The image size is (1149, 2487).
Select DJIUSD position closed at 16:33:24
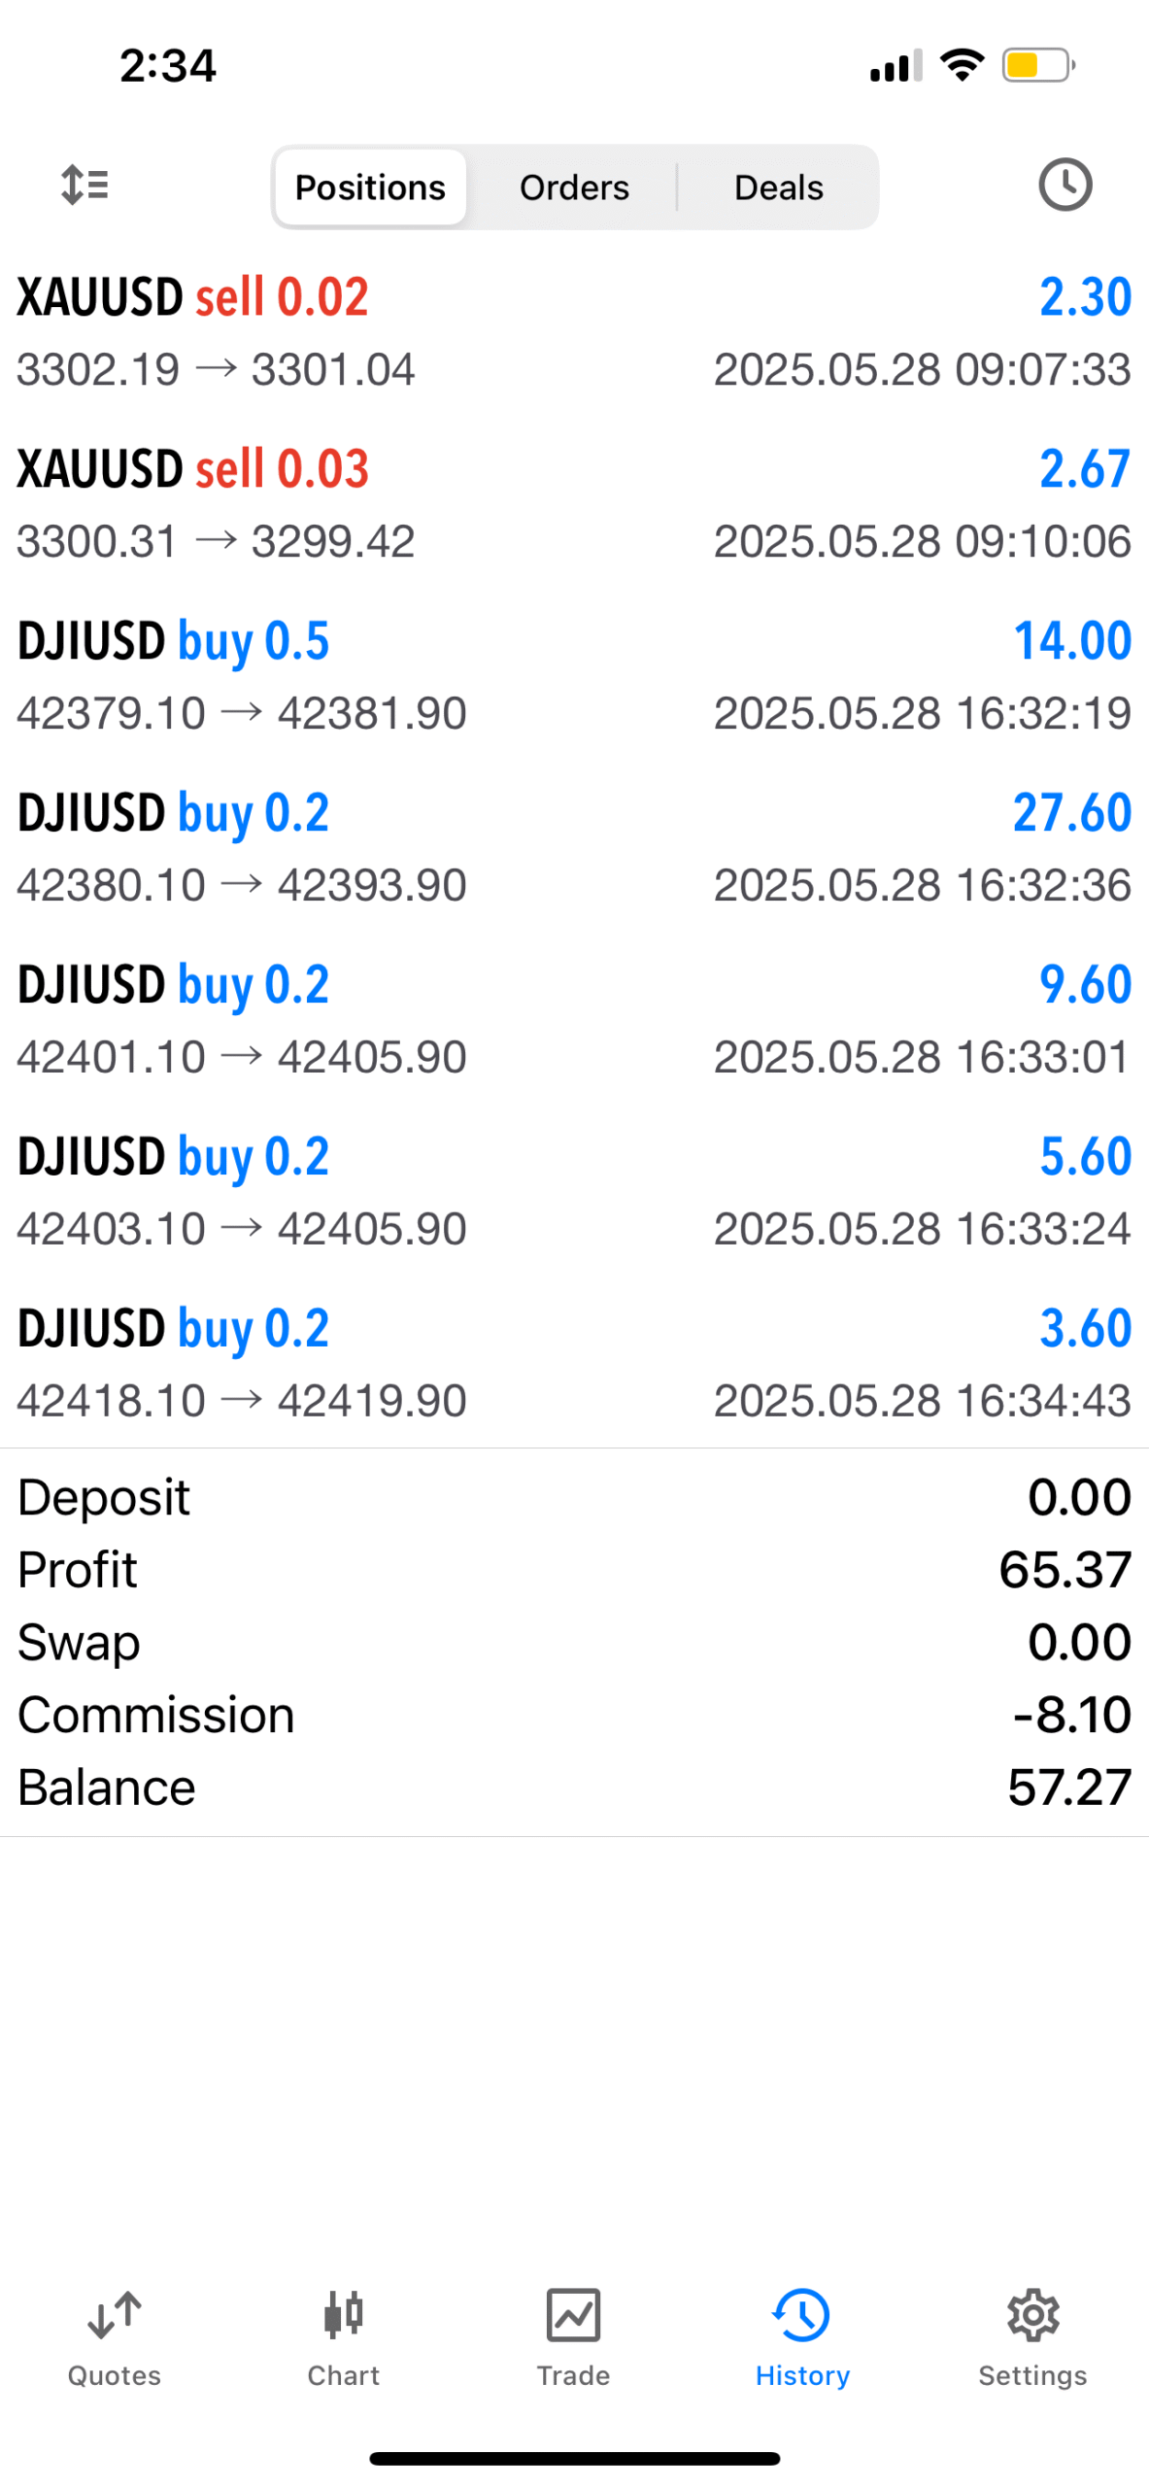[574, 1192]
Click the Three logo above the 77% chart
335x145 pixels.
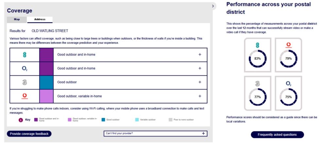point(257,83)
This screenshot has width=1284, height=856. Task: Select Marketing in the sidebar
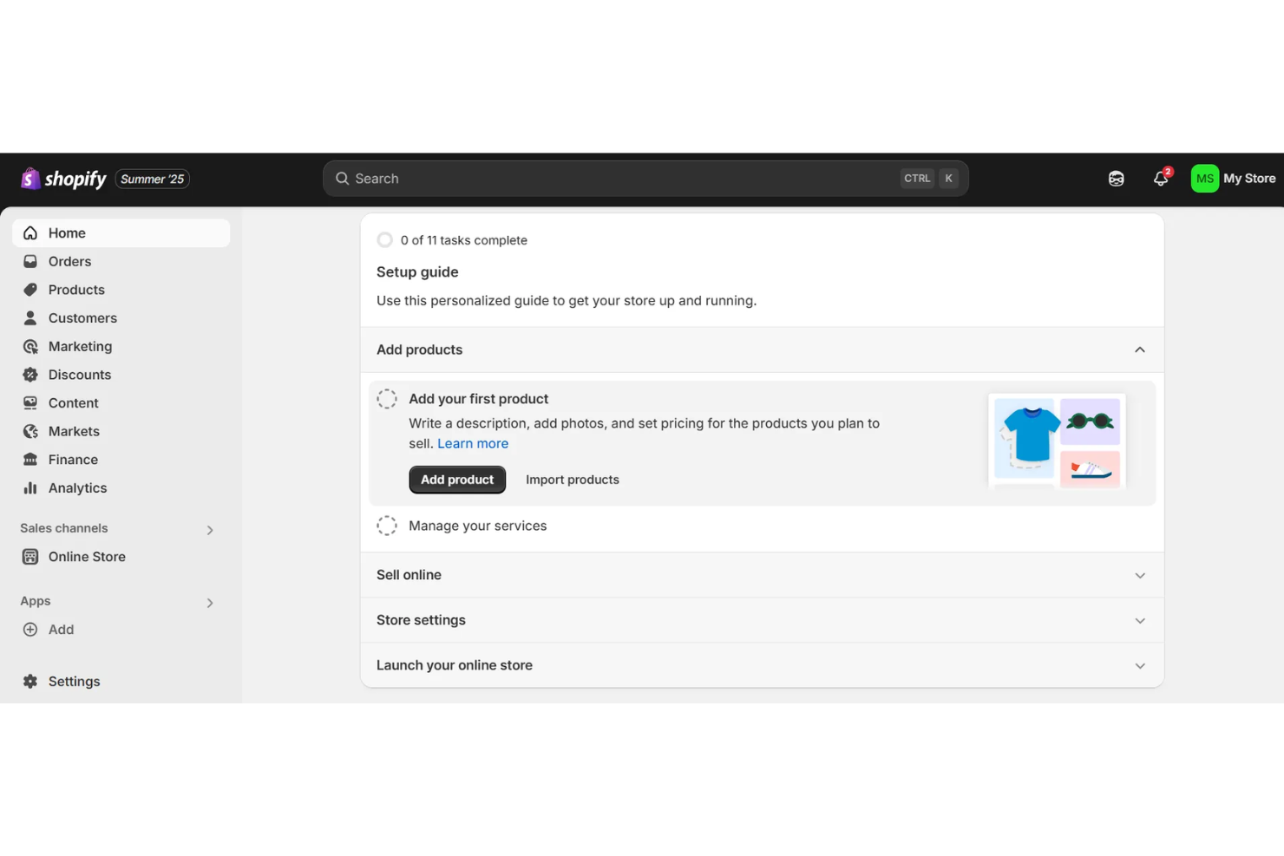(79, 346)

WORK TASK: The data above must be reproduced exactly, without any of its pictures.

YOUR SOLUTION:
The image size is (1149, 2487).
Select DJIUSD position closed at 16:33:24
[574, 1192]
Click the Three logo above the 77% chart
335x145 pixels.
point(257,83)
This screenshot has width=1284, height=856. Task: Select Marketing in the sidebar
(79, 346)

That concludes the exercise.